On 2018-10-10, Paul Rubin <no.email at nospam.invalid> wrote:
> Neil Cerutti <neilc at norwich.edu> writes:
>> As Stephen said, it's sort of silly not to be aware of those
>> issues going in.
>
> If you're saying ESR messed up by using Python in the first
> place for that program, that's not a great advert for Python
> either.

I meant Stefan, by the way. Sorry, Stefan.

I actually do kind of think that, but ESR is a much better
and more experienced programmer than me and a whole lot more
knowledgable about the resource usage his program requires. So take
that part of my opinion with a grain of salt, if you didn't
already have one. Somebody in his comments section was
incredulous that his software could possible bog down with such a
"small" code base.

It concerning to me that he glossed over his decision process
when abandoning the idea of offloading the part of the work
that's getting stuck in one core to a suitable engine. To me,
that has to be easier than rewriting from scratch in a new
language, but we don't have enough information to judge.

One issue I didn't address was his criticism of deploying Python
programs, thanks to library location issues. As I understand it,
Go's library system has it own huge bloc of complainants regaring
versioning hell, with a solution that's vaporware. Python's
library issues can be addressed with virtualenv or py2exe type
tools.

I also disliked how he lumped current problems with Python in
together with "ancient" history.

It was definitely a good enough article for a blog post but would
need rewriting for a journal or a magazine.

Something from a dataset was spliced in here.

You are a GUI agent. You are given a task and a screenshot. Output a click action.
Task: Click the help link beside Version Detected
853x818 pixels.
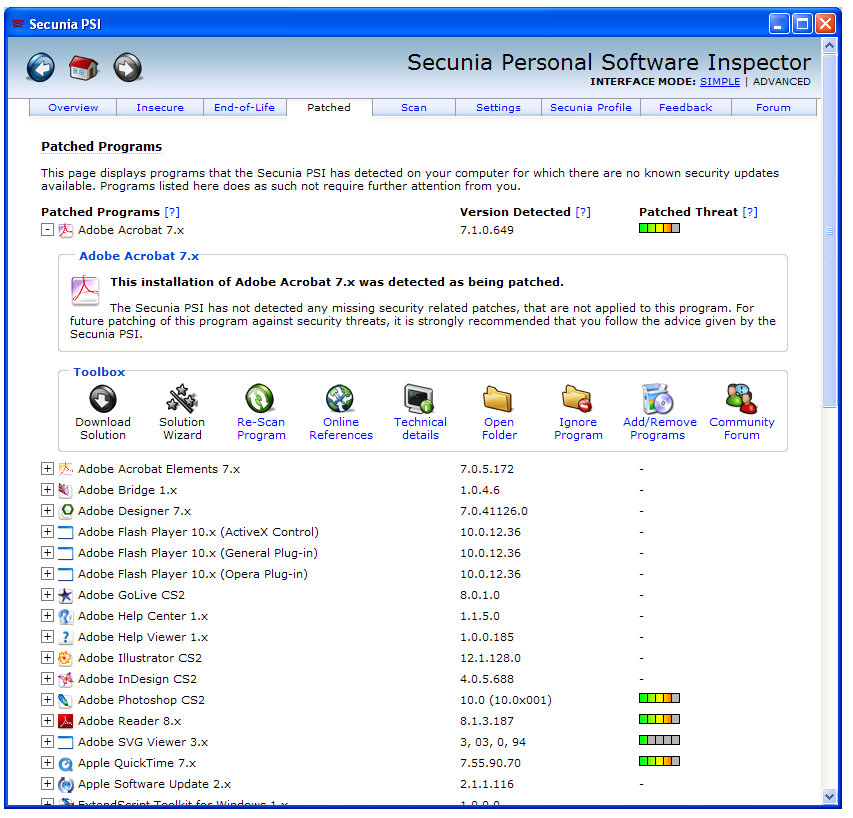pos(583,212)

>>> the GIL (15/16th of his CPUs are unused..)
>> Channels are a big selling point of Go, no argument there.
>
> The unused CPUs are not about channels (Python has Queue which
> is similar).  They're about the GIL, which is an implementation
> artifact of CPython that's hard to eliminate without modifying
> CPython's C API.  ESR didn't say this explicitly but it came to
> mind when reading his post: It's weird that Python's designers
> were willing to mess up the user language in the 2-to-3
> transition but felt that the C API had to be kept sarcosanct.
> Huge opportunities were blown at multiple levels.

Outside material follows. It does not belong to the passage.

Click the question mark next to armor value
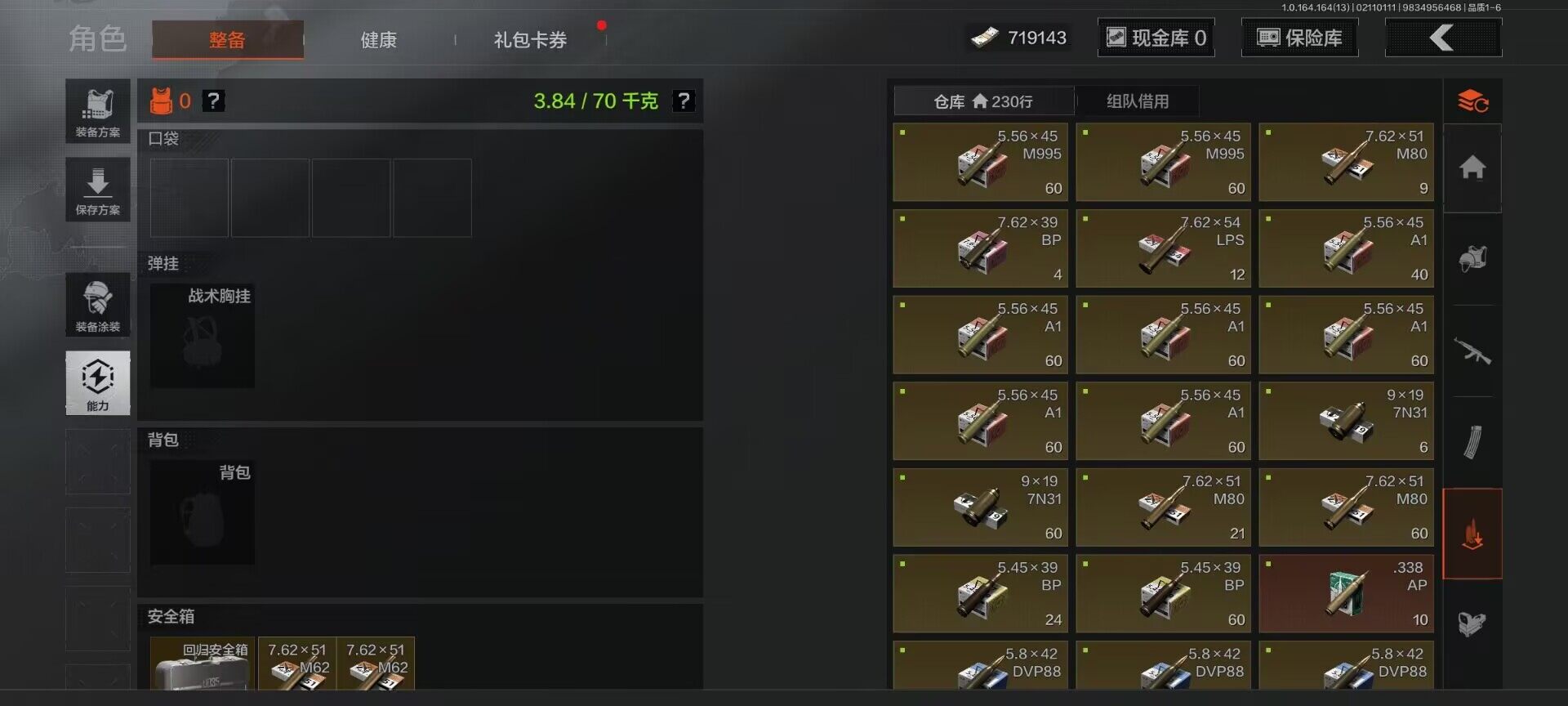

OK. I assumed he planned to parallelize computations in Go by
offloading to concurrent channels--I guess I don't understand why
he can't do that in Python.

>> You must carefully use a different set of functions and
>> operators to regard the bytes as unicode code-points. So Go
>> makes it easy to do things incorrectly
>
> That seems like a deficiency in Go's type system rather than in
> the UTF8 representation per se.  

I agree. Python could've used UTF8 as the internal representation
as well, but there's no need to go back into that jmxfauth horror
show.

>> On the other hand, I only used Go until it made me feel really
>> annoyed
>
> Yeah I haven't used Go a whole lot either, for similar and
> other reasons.  ESR's criticisms of Python are imho mostly
> valid but I don't think Go is the answer.  It's too low level,
> showing its roots in C. Haskell and Ocaml have their own
> deficiencies but I think they are closer to the right
> direction.  I.e. I'd like something with a serious type system
> and a more functional-programming flavor than either Go or
> Python currently have.

A big reason he chose Go in the article is that he regarded it as
more simple to translate Python->Go than those other options.
It's hard to believe that good Python code would make could Go
code, but at least its a starting point. I imagine that if I
stuck with Go long enough I'd develop a new coding style that
didn't inolve creating useful data types. I've used C++ and
Python so long I just don't think that way.